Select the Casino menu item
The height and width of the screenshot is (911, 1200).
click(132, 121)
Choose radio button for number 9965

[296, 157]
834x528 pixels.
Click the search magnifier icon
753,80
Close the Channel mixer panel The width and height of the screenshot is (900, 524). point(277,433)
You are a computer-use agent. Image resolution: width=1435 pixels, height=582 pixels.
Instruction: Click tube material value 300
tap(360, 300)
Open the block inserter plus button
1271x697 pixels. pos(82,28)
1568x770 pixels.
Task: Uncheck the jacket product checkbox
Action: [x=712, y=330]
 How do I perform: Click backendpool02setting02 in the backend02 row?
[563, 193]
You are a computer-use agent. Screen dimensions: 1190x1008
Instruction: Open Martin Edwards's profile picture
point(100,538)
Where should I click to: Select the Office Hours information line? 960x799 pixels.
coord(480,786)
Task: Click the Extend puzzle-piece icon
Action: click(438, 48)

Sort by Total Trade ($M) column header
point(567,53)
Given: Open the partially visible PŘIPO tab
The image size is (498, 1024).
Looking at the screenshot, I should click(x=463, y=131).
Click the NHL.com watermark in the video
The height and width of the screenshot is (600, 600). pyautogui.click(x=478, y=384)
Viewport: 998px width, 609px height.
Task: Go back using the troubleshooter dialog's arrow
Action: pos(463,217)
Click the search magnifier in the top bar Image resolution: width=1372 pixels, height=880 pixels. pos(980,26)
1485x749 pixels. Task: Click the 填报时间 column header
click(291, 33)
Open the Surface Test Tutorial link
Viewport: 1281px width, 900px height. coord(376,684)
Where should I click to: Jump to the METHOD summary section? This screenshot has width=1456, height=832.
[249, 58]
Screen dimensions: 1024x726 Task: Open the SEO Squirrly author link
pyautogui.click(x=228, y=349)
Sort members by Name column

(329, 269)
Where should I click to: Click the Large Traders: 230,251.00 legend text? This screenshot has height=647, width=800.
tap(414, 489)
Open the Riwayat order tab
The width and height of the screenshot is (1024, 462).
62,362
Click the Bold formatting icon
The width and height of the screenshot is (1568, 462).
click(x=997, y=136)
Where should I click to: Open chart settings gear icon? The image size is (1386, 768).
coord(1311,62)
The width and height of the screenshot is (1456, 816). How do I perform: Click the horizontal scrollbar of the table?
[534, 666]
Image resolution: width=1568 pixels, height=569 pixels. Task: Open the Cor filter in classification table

--*--

Reproduce the listing above, substituting "Which point should I select to:" for every occurrence of "Where should I click to:" and leaving all other text unchanged.

Select the Casino menu item
The height and width of the screenshot is (911, 1200).
click(132, 121)
Choose radio button for number 9965

[296, 157]
834x528 pixels.
Click the search magnifier icon
753,80
Close the Channel mixer panel The width and height of the screenshot is (900, 524). point(277,433)
You are a computer-use agent. Image resolution: width=1435 pixels, height=582 pixels.
Instruction: Click tube material value 300
tap(360, 300)
Open the block inserter plus button
1271x697 pixels. pos(82,28)
1568x770 pixels.
Task: Uncheck the jacket product checkbox
Action: [x=712, y=330]
 How do I perform: Click backendpool02setting02 in the backend02 row?
[563, 193]
You are a computer-use agent. Screen dimensions: 1190x1008
Instruction: Open Martin Edwards's profile picture
point(100,538)
Which point should I select to: Select the Office Hours information line? 960x799 pixels.
coord(480,786)
Task: Click the Extend puzzle-piece icon
Action: click(438, 48)

Sort by Total Trade ($M) column header
point(567,53)
Given: Open the partially visible PŘIPO tab
The image size is (498, 1024).
Looking at the screenshot, I should click(x=463, y=131).
Click the NHL.com watermark in the video
The height and width of the screenshot is (600, 600). pyautogui.click(x=478, y=384)
Viewport: 998px width, 609px height.
Task: Go back using the troubleshooter dialog's arrow
Action: pos(463,217)
Click the search magnifier in the top bar Image resolution: width=1372 pixels, height=880 pixels. pos(980,26)
1485x749 pixels. Task: Click the 填报时间 column header
click(291, 33)
Open the Surface Test Tutorial link
Viewport: 1281px width, 900px height. coord(376,684)
Which point should I select to: Jump to the METHOD summary section? This screenshot has width=1456, height=832.
[249, 58]
Screen dimensions: 1024x726 Task: Open the SEO Squirrly author link
pyautogui.click(x=228, y=349)
Sort members by Name column

(329, 269)
Which point should I select to: Click the Large Traders: 230,251.00 legend text? This screenshot has height=647, width=800.
tap(414, 489)
Open the Riwayat order tab
The width and height of the screenshot is (1024, 462).
62,362
Click the Bold formatting icon
The width and height of the screenshot is (1568, 462).
click(x=997, y=136)
Which point should I select to: Open chart settings gear icon? The image size is (1386, 768).
coord(1311,62)
The width and height of the screenshot is (1456, 816). How do I perform: Click the horizontal scrollbar of the table?
[534, 666]
Image resolution: width=1568 pixels, height=569 pixels. Task: Open the Cor filter in classification table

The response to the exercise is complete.